On the second day, I got picked up, along with other revelers, and taken to jail. The charges? Excessive youthful exuberance? That was back in the decade when we were still celebrating the British invasion of bands and still accepting free love and other free stuff.
Now, while I will not admit to all the charges, I sure will admit to being disorderly.
Wasn’t that the point? I was young, away from home, across the waters, with my peers, hell bent on having fun.
I also must admit that I did not go there to get shot, stabbed, raped, assaulted or to engage in any criminal activity. I went to have fun. And I did. Mass arrest and all.
Fast forward: Urban Beach Weekend 2011. A police-involved shooting brought a violent climax to that event, sparking a renewed wide-scale debate surrounding Spring Break, music festivals (hip hop, particularly), open and unguarded partying, etc.
I wonder what the vacationers are talking about most: the sun, the abundance of over-exposed skin/other body parts, the guys – their cars/trucks, the music or the shooting?
Violence: Is it the police action, counter reaction? Is it the push/pull of youthful exuberance, mixed with alcohol/other drugs, add in sun, surf, sights, sounds and other dangerous – and lethal – ingredients in this mix?
For the past 10 years, Miami Beach police have gotten ready for what they know will be a large – 200,000-plus – group of visitors to their isolated area. The visitors are invited to come on down and the hospitality industry leaders help plan the party.
I’m sure that the allure each year for Urban Beach Weekenders is the urban myth that this year will top the previous year’s experiences. So, too, the police have their previous years’ experience to build their strategies.
Note: Miami Beach is not easily accessible — a few roads lead on and off the Beach – and it can be quarantined, patrolled, monitored and totally isolated by land and sea. There once was a time when some needed a “pass” for ingress and egress. Officials remain in control – at all times.

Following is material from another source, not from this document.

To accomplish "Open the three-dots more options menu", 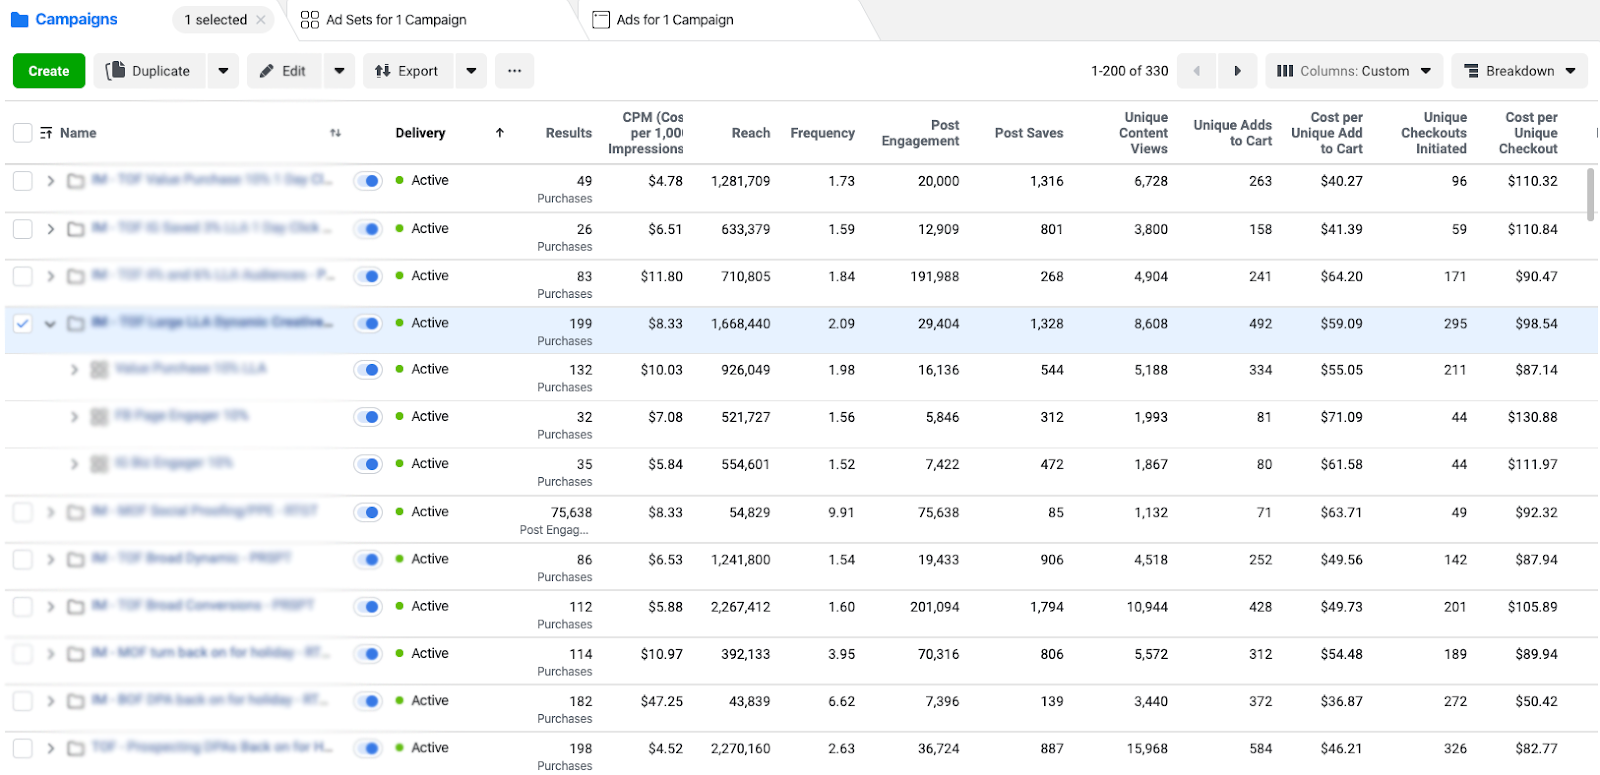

I gave an out-of-town guest a windshield tour of South Beach on Friday night, early that weekend, and we made a notation of the heightened police presence: mounted patrols, bicycle squads, two very large Corrections buses staged in front of police headquarters, blockaded streets designed to keep traffic flowing, Ocean Drive closed to vehicular traffic, thousands of red-shirted volunteers roaming the sidewalks and giving directions to help visitors have a good time.
As we traveled back to the mainland, the traffic jam heading to the Beach was fully underway, though still early, around midnight, and only Day One of the three-day event.
I immediately realized that management of the crowd should begin on the mainland; i.e., separate lane for residents and managing visitors with some show of an invitation, tickets, wrist bands, passports, etc. These measures would only help stop, slow and deter those whose motives are criminal.
It seems to me that the police and city officials must have been listening to the DJs and other event promoters. After all, planning improves each year at crowd control, hospitality, clean up, etc. There have been several years with no shooting incidents.
And that’s the rub.
What officials can’t seem to get a good handle on is how to find, curtail or detain the determined few who bring their guns – and their bad attitudes – to the party to ruin it for everyone else.
Where can young folk go without having the threat of arrest and, in the extreme, death precede, meet and/or follow them?
I later learned from my family, when I was safely released from jail, returned home, and back at school, that the officials of the Island where I spent that Spring Break many long years ago prepared themselves every year in anticipation of those wild “white” kids coming during Spring break to “get drunk and tear up the place.”
Yes, I was one of a very few students of color – in my world, that was normal – and, yes, this type of “partying” still goes on whenever, and wherever, you mix sun, surf, music, alcohol and youthful exuberance with the few who come to mess up the party and the police who are there to stop them.